The Justice Department is crowing about its newfound willingness to convict major financial institutions, with Eric Holder claiming, “This case shows that no financial institution, no matter its size or global reach, is above the law.” The guilty plea certainly seems like a step forward from the neither-admit-nor-deny settlements that banks have counted on for the past decade. But there is a risk that the Credit Suisse deal—the guilty plea coupled with ample assurances that the admitted criminal will be allowed to remain in business—could become the new version of the deferred prosecution agreement: an outcome that makes everyone happy, yet punishes no one, and ultimately becomes just another cost of doing business.
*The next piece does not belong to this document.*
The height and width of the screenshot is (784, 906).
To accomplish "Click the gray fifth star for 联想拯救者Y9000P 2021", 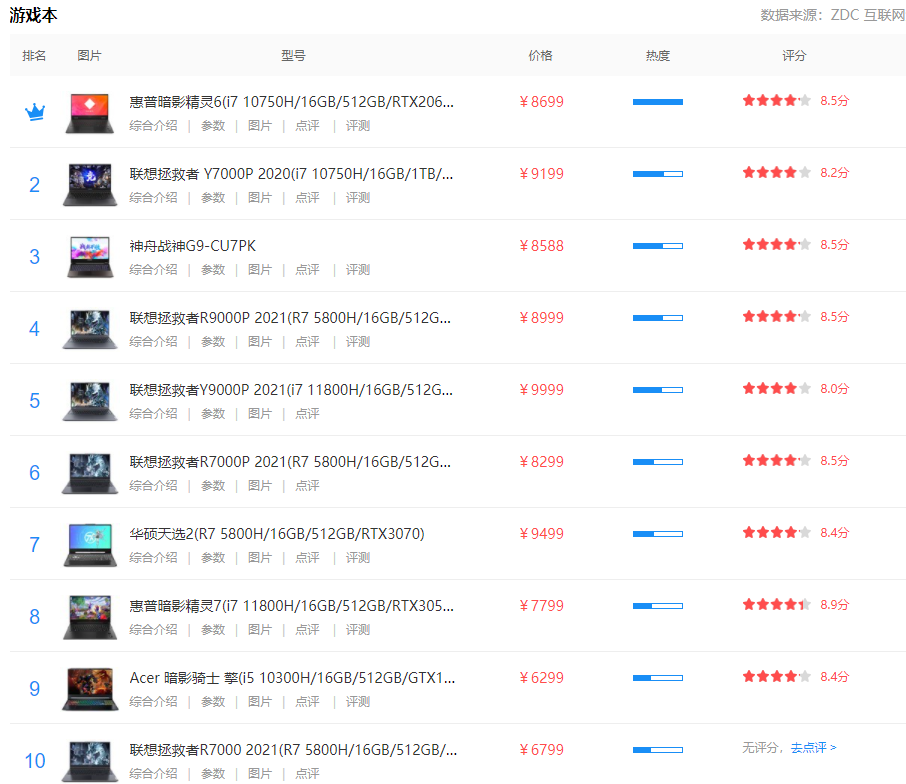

There are two main ways to really punish criminals and deter wrongdoing in the future. One is criminal prosecutions of the individuals involved, ideally getting lower-level employees to cooperate and gathering evidence as far up the management hierarchy as possible. (There are ongoing prosecutions against several Credit Suisse employees.) The other is putting a bank out of business by revoking its license. Even if he escapes jail, no CEO wants that on his résumé. And it seems entirely appropriate for a bank that engages in a decades-long criminal conspiracy that costs U.S. taxpayers billions of dollars.